Post your comments or issues here.


----------



## marktinder (Feb 8, 2021)

I must admit Big Sur performs much smoother and looks neater than Catalina. I like the upper toolbar with shortcuts to essentials like wi-fi and sound control.
What I do not like is the Calendar notifications telling me of the holiday ahead. It may repeat every 15 minutes. I would rather remove the app altogether.


----------



## JKO (Mar 23, 2021)

Ever since installing Big Sur, I can't move groups of files using finder. I can select a group using shift (which is new), I can drag them, but they won't drop into a new folder.
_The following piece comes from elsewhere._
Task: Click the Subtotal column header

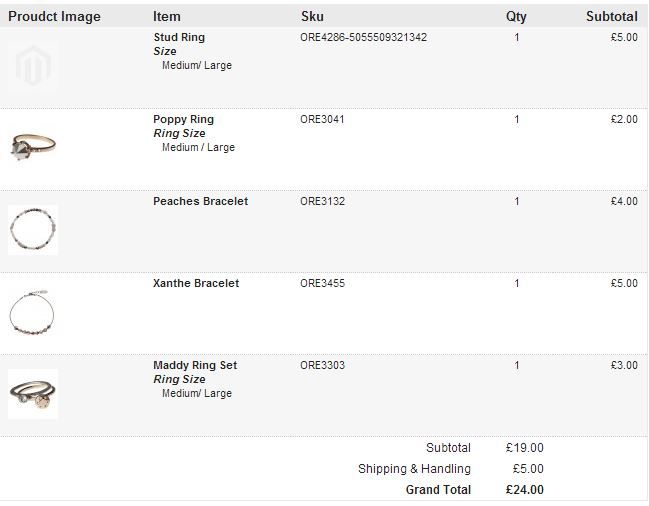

Suggestions?


----------



## Satcomer (Apr 12, 2021)

The issue in audio DWS still dragging their feet on the new M1 software releases! I guess developers can’t afford even a Mac Mini M1 to compile in X-Code where they could make an iPad app with little translation needed in modern X-Code!


----------



## Doctor X (Aug 31, 2021)

"Forced" to use it after my Ancient MacBook suddenly died and replacement is needed, I am rather pleased with it.

The only "complaint," which is more about the M1 chip methinks, is finding an external HD that it will recognize that will make a _bootable_ clone.

– J.D.


----------